The company is a big player in the wireless networking and mobile phone chip markets, partly because it bought Intel’s XScale chip business a few years back. Now it’s moving to make more gains.
Marvell is introducing the Armada 610 series, which has a built-in processor that runs at a gigahertz and has enough horsepower to run full high-definition video, 3-D graphics, and handle web connectivity on a mobile Internet device. The chips could be the heart of a lot of gadgets being launched at the Consumer Electronics Show in Las Vegas this week, although actual customers won’t be revealed until much later.
The so-called MIDs are expected to be a hot consumer item in the future. They’re smaller than laptops or netbooks, but have wireless web broadband access. The chips can also be designed into devices such as eBook readers, smartphones, portable media devices, and other small information gadgets. The common denominator of all of the devices is that they have to be very power efficient and operate for a long time on a battery charge.
“We want to change the way consumers enjoy media on their mobile devices,” said Weili Dai, co-founder, vice president and general manager of the company’s consumer and computing business unit, in an interview.

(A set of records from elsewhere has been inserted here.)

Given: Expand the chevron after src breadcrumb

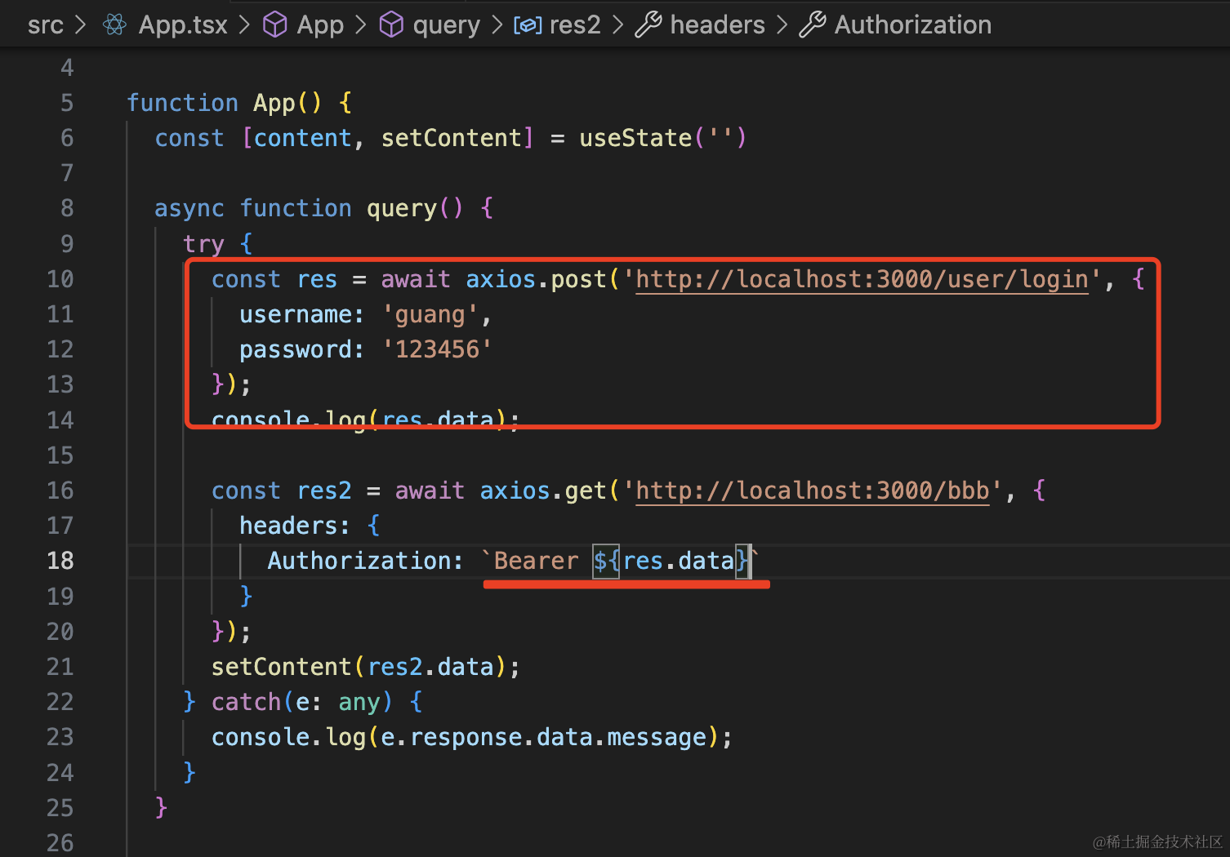Looking at the screenshot, I should click(x=81, y=25).
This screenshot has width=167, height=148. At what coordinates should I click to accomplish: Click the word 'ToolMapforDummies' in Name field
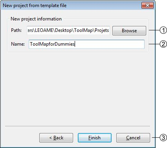[x=52, y=44]
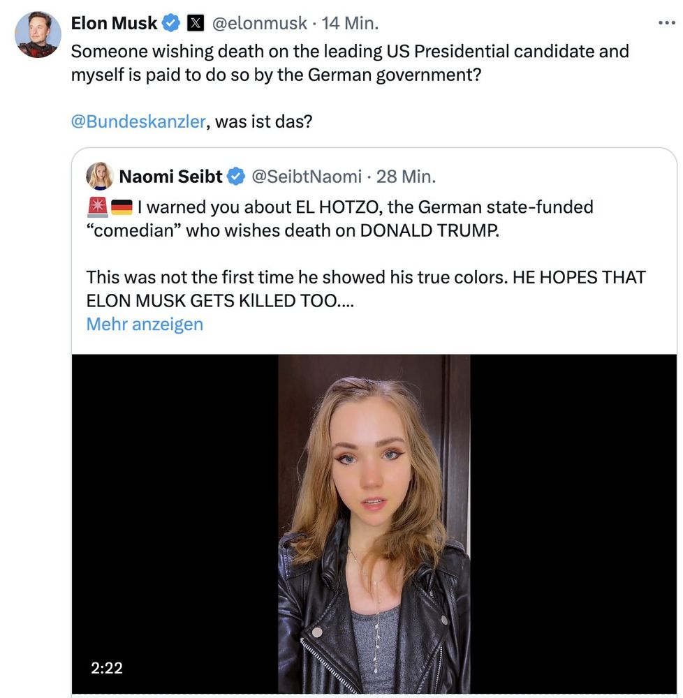
Task: Expand the quoted tweet via Mehr anzeigen
Action: coord(144,324)
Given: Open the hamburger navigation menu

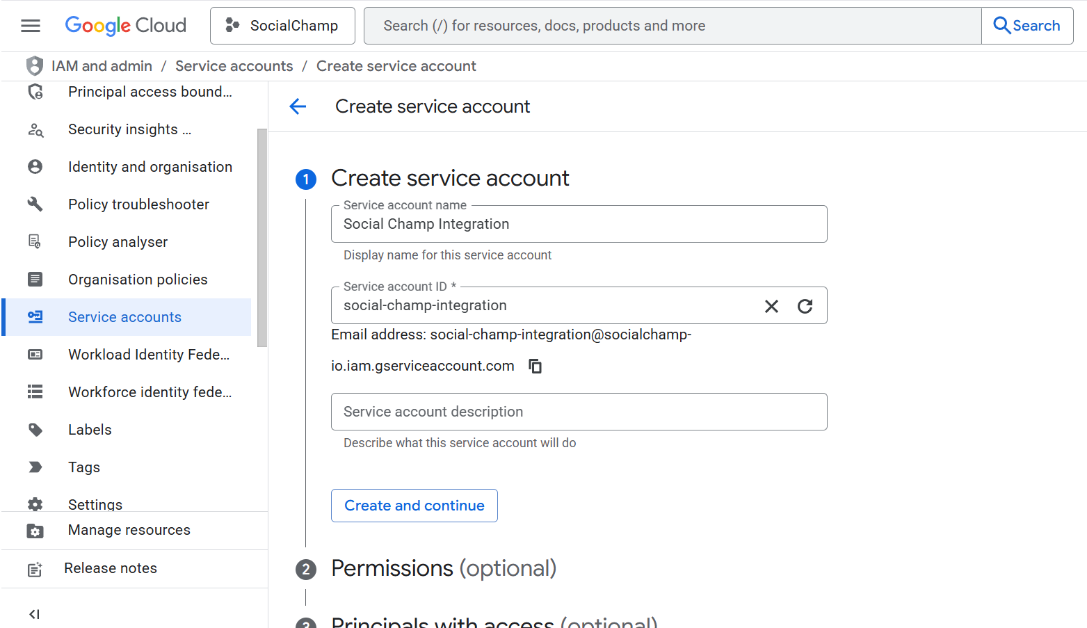Looking at the screenshot, I should pyautogui.click(x=31, y=26).
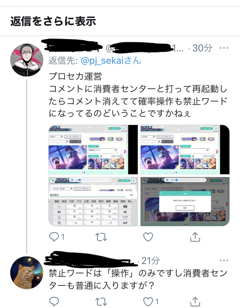240x308 pixels.
Task: Open the @pj_sekai mention link
Action: (111, 61)
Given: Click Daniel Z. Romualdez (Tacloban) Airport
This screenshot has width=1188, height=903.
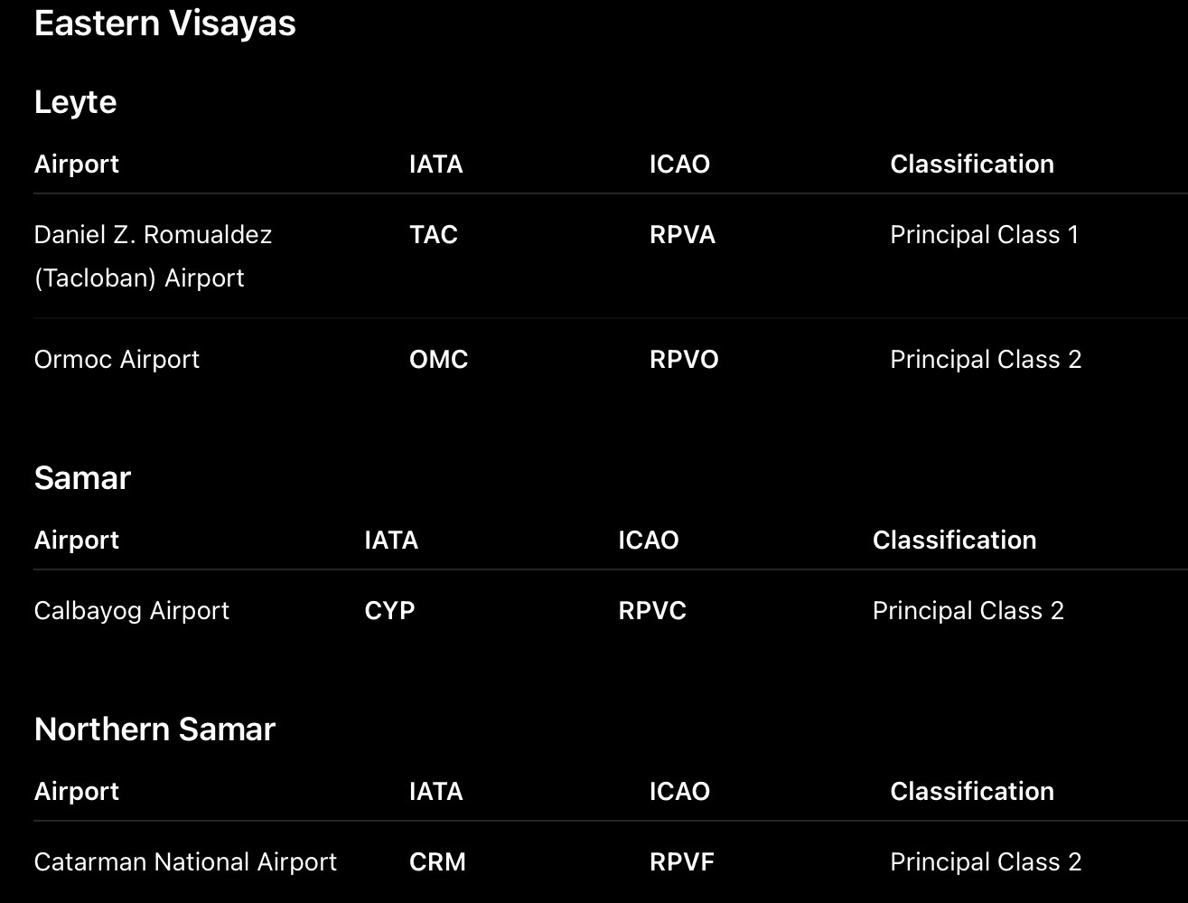Looking at the screenshot, I should tap(153, 256).
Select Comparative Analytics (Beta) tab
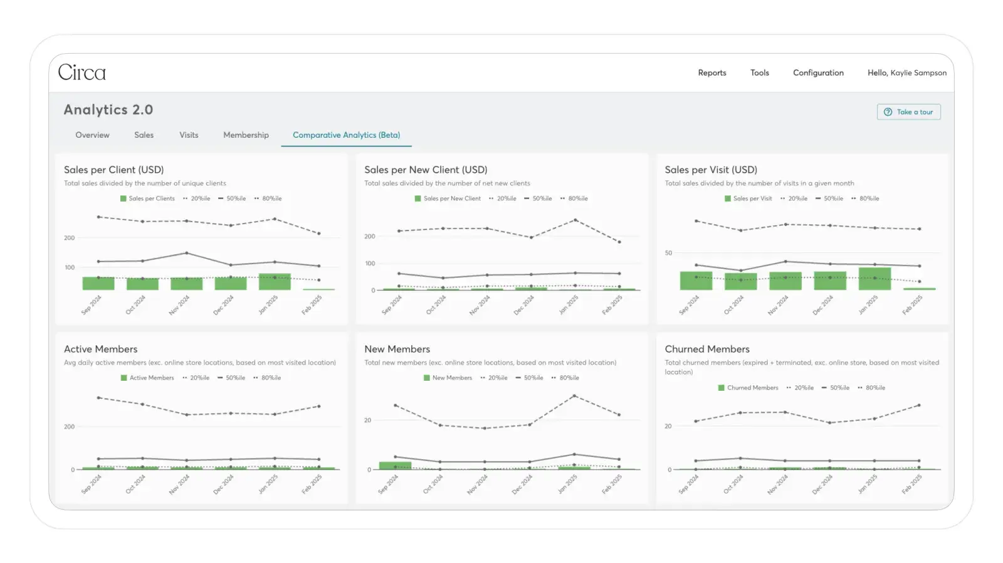The width and height of the screenshot is (1003, 563). pos(346,135)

She said Marvell’s chips are being designed into a wide array of products that fit into an “always on” lifestyle, where devices are always web connected.
Dai said the company works closely with its customers to make sure the ecosystem for their products its complete. She knows that cool mass-market products are in the works, such as high-quality projectors on cell phones that can project great video images on any white surface. Dai expects to see wireless devices that can be connected to TVs to enable a simple movie-downloading service, or eBook readers that can display magazines or newspapers so they appear as if they’re on paper. Such devices will be in production this year, she said.
The ARM-based Armada 610 series chips have the ability to encode or decode video, which means they can be used for both playback and recording of HD video. The 3-D graphics are good enough to run software built with Open GL ES 2.0, which is being used to create the latest 3-D games on the iPhone, among other platforms. The chips can support a wide variety of operating systems, including Linux, Android, Windows Mobile and Windows Embedded CE. The chips are currently available in samples for customers.
The Santa Clara, Calif.-based company is launching the Plug Computer 3.0 (pictured at top), a device that plugs into a wall and can be used as the heart of a variety of small web-connected appliances. Those include gadgets that automatically turn on your lights, monitor medical conditions, or measure your electrical usage. The device comes with built-in storage and Wi-Fi and Bluetooth connectivity. It also has a 2-gigahertz Armada 300 processor from Marvell. You could use something like this to create your own personal Wi-Fi hotspot for wireless Internet connectivity.
Marvell is competing with a number of chip makers focused on the mobile gadget markets, including Intel, Broadcom and Texas Instruments. Dai said her company is differentiating itself with its own unique processor technology, wireless expertise, and ability to embed storage in chips.